Le personnage éponyme du tableau fait référence à une scène biblique dans laquelle Judith tranche la gorge d’un général ennemi désireux d’invasion. Il n’est pas difficile de faire un rapprochement entre l’image de la colonisation de territoire et l’emprise qu’un agresseur peut avoir sur sa victime durant un viol. De ce fait, les ressemblances entre les personnages du tableau et des personnes réelles sont accentuées, retrouvant alors les traits d’Artemisia en Judith et ceux de son agresseur, Agostino Tassi, en Holopherne.

Marie-Jo Bonnet, historienne de l’art ayant analysé l’œuvre de Gentileschi, affirme que le rôle de Judith dans la toile possède une fonction réparatrice¹. Nous pouvons aller plus loin en positionnant Judith comme la personnification d’une forme de justice, autant par ses particularités physiques – la couleur et la finesse de sa robe – que par ses actes – plus exactement par son calme apparent et son geste décidé, ainsi que par le fait qu’elle se positionne en tant que bourreau dans la scène.

Bonnet pointe également le rôle de la servante qui fait apparaître une forme de sororité entre les deux femmes.

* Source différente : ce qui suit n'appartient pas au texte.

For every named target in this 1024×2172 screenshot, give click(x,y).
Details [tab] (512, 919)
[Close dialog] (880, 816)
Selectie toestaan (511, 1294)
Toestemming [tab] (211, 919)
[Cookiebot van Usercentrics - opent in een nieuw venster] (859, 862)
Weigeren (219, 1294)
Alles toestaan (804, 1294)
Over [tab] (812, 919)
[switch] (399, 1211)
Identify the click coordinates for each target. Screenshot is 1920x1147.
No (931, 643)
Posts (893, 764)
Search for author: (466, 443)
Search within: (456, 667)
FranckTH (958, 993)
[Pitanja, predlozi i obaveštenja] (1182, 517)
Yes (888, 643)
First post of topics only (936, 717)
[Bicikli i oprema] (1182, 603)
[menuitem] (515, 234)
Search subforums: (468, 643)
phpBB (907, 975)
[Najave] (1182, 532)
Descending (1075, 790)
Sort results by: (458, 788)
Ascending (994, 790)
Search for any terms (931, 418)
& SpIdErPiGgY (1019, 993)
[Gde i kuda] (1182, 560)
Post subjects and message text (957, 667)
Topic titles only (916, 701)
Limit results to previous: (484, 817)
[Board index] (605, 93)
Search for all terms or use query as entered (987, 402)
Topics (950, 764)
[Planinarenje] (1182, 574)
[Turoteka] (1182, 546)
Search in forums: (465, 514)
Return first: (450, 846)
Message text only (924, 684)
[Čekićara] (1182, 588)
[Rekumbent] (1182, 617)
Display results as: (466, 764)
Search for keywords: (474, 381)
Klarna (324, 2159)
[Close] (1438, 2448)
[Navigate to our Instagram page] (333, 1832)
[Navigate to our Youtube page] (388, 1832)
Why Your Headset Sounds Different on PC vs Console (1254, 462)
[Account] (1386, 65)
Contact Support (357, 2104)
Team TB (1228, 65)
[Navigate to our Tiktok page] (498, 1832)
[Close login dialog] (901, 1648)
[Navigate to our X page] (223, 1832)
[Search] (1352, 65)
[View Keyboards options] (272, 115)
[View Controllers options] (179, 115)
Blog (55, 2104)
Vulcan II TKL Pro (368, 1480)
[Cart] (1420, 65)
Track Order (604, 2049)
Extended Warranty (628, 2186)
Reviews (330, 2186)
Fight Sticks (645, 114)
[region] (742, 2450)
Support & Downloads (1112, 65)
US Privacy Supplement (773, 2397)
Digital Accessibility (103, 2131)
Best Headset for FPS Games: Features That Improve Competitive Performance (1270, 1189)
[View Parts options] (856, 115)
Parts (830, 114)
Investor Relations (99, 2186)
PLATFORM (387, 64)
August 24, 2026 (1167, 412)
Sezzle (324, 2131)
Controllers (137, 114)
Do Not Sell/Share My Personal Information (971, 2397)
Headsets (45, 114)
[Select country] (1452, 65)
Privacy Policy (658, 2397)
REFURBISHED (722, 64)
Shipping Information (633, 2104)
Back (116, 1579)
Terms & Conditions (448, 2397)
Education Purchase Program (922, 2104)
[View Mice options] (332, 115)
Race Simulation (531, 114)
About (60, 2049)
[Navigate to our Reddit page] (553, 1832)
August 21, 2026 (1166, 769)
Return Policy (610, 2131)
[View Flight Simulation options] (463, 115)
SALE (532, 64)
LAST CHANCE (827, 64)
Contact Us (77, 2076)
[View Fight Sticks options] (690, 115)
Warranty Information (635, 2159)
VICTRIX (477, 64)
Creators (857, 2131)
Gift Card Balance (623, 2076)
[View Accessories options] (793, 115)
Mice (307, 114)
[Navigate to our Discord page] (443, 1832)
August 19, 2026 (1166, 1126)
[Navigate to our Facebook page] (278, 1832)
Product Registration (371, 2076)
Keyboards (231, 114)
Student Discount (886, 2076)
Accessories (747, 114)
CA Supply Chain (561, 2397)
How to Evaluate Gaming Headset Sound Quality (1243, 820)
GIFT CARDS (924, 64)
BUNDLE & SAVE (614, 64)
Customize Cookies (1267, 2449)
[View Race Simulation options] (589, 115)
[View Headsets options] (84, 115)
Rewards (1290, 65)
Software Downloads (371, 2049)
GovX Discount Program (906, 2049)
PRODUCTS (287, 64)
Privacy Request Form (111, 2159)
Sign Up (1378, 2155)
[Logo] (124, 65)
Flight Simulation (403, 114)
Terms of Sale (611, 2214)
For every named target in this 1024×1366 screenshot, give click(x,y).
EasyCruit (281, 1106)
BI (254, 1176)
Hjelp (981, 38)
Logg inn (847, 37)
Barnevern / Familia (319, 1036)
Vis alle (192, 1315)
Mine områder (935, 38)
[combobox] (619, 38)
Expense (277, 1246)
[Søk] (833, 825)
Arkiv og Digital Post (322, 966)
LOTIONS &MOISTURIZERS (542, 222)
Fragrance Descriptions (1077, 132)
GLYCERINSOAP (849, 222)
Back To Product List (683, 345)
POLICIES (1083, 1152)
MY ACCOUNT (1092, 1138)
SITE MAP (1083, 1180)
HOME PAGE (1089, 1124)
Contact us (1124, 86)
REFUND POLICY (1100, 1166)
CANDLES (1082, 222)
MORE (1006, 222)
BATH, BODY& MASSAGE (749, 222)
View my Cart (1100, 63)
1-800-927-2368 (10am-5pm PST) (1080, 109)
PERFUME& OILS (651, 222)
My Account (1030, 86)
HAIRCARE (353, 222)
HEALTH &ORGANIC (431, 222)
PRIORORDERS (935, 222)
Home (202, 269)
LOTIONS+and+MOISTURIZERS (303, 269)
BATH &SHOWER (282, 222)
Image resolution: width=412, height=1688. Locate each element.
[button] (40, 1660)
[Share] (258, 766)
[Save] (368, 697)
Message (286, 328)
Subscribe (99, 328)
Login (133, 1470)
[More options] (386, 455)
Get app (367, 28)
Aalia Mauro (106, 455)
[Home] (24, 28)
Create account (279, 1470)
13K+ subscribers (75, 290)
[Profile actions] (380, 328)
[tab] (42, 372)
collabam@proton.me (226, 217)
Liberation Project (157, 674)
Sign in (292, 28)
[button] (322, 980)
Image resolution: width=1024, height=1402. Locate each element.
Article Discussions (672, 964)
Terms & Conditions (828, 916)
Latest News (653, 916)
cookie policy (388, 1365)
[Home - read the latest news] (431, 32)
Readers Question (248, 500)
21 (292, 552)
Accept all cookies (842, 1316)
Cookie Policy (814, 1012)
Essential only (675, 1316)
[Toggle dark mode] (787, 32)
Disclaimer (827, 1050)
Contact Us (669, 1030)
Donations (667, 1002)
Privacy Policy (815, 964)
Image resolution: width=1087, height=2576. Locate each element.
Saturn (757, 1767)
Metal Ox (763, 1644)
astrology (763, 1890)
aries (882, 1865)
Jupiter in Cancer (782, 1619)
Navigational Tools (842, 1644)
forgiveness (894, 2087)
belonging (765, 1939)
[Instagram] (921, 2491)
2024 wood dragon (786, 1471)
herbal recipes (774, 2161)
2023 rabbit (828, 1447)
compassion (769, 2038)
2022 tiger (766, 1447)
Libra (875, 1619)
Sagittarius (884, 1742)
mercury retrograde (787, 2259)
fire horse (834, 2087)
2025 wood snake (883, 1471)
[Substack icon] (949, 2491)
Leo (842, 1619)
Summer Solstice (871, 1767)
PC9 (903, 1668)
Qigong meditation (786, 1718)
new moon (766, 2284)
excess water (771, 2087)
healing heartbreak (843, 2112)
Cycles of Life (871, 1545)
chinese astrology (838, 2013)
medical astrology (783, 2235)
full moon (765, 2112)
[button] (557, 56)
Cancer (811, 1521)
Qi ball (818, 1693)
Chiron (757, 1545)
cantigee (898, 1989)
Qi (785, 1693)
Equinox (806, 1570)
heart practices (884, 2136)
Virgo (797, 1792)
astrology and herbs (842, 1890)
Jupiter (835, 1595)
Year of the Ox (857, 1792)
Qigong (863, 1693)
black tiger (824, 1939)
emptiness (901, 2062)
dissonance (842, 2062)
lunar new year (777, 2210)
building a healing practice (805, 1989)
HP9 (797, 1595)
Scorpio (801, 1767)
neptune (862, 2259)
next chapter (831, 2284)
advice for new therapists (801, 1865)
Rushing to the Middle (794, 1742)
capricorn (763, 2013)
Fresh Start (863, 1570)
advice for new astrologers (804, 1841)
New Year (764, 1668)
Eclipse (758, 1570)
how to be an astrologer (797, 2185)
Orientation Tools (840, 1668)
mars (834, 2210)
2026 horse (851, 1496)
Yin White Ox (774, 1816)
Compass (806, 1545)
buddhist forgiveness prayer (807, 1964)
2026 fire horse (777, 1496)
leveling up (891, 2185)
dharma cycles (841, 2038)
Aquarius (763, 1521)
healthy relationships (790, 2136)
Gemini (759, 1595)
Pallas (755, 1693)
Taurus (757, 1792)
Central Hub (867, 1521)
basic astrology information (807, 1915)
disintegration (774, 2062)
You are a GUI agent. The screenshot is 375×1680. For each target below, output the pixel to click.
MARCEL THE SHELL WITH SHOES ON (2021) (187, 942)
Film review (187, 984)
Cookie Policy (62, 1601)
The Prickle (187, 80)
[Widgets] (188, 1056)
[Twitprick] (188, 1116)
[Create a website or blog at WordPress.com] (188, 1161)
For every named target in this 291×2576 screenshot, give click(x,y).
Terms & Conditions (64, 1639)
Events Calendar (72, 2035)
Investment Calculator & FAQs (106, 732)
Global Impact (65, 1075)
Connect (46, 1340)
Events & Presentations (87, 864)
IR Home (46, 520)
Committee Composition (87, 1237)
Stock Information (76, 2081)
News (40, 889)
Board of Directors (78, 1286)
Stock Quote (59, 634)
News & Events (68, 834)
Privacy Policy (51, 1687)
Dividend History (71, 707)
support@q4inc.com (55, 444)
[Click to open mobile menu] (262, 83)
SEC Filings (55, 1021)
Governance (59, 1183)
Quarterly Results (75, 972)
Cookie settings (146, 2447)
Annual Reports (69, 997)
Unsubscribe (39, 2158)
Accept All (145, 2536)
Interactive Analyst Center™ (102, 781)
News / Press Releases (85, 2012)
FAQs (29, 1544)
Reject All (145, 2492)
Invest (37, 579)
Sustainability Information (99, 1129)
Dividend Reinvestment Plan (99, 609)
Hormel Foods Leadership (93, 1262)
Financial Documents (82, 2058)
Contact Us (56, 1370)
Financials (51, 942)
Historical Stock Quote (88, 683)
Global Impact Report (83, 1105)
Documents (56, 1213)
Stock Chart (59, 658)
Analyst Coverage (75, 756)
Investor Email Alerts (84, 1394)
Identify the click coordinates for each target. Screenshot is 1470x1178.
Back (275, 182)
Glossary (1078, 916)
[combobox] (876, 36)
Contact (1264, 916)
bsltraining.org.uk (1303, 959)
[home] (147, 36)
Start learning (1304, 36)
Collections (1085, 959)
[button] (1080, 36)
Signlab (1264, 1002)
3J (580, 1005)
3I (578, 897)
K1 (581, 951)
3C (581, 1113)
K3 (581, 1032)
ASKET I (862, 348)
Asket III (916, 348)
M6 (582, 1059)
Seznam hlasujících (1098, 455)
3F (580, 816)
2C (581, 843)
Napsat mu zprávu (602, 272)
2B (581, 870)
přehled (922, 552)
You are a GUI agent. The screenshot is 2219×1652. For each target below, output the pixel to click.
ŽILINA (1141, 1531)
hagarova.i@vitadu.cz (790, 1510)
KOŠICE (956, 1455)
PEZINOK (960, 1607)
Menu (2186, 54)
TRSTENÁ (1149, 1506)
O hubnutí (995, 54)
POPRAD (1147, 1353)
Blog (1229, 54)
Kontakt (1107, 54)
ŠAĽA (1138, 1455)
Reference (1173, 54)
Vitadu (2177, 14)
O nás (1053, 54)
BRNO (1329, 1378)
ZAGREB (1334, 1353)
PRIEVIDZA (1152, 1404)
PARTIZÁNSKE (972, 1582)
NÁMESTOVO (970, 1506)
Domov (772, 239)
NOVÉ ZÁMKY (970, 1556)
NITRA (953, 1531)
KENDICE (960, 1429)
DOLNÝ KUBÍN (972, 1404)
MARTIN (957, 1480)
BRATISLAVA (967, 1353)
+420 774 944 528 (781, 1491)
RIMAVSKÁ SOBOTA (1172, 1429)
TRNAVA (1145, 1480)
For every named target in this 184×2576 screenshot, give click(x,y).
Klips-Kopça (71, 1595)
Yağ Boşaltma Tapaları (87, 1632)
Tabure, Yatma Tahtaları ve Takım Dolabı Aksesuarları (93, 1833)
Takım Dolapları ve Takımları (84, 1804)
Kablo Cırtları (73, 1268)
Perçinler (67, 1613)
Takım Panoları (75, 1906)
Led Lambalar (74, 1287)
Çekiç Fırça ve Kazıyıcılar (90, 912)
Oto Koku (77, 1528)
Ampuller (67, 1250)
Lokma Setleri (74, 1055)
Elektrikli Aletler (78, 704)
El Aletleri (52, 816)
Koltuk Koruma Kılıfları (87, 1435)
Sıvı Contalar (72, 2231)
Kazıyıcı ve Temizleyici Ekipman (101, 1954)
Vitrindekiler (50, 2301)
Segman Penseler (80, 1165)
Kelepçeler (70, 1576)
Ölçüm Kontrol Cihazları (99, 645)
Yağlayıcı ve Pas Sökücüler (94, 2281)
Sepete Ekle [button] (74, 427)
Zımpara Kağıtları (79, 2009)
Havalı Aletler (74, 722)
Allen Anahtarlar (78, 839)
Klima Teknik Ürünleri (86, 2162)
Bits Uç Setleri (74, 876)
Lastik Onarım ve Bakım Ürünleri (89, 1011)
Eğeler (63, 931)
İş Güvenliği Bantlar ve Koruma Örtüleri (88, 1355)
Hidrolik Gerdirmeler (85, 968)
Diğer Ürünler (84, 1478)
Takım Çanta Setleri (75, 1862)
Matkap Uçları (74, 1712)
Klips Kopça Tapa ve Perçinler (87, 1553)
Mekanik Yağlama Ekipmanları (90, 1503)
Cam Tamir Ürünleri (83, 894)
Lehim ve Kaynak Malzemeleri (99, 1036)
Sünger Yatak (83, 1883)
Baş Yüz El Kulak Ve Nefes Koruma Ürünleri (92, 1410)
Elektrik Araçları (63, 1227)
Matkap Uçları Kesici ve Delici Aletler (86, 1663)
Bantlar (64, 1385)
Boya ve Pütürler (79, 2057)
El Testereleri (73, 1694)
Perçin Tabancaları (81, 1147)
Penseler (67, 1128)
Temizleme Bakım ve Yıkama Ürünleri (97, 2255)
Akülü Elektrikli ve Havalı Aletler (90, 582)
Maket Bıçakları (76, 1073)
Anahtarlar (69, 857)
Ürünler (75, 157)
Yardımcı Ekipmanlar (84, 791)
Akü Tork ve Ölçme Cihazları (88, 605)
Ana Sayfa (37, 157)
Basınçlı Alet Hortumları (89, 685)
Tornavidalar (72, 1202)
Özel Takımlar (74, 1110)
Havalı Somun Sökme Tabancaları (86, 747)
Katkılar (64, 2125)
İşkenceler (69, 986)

Néanmoins, nous pouvons imaginer Artemisia seule. Seule face à ce tribunal inquisiteur, voyeur, moqueur. Seule face à sa réputation bafouée, ces regards curieux, sans gêne. Seule face à cet homme, alors que ses forces l’abandonnent et que le noir se fait complet. Les deux femmes peuvent également être vues comme les représentations d’Artemisia à différentes époques. La servante de rouge, de colère, celle à laquelle s’agrippe l’agresseur, celle qui domine l’ombre et s’efface au contact de la lumière, est l’Artemisia du passé, l’Artemisia agressée, exposée, brisée. La maîtresse de bleu, de justice, de la maturité de l’âge mais à la mémoire vengeresse, représente la détermination d’une femme violée qui retrouve son agresseur. Deux personnages, comme tant d’autres, et une même histoire. Dans cette toile, il n’y a qu’elle. Elle et sa rage. Elle et sa souffrance. Elle et son désir de justice. Les mains se confondent, les gestes se ressemblent, les doigts se rejoignent en un même centre : celui de cette gorge ensanglantée, semblable à son cou étouffé, comme a dû le raconter Artemisia lors de son procès.

——————————
¹ Marie-Jo BONNET, Les femmes dans l’art : qu’est-ce que les femmes ont apporté à l’art ?. Paris, La Martinière, octobre 2004, 252 p.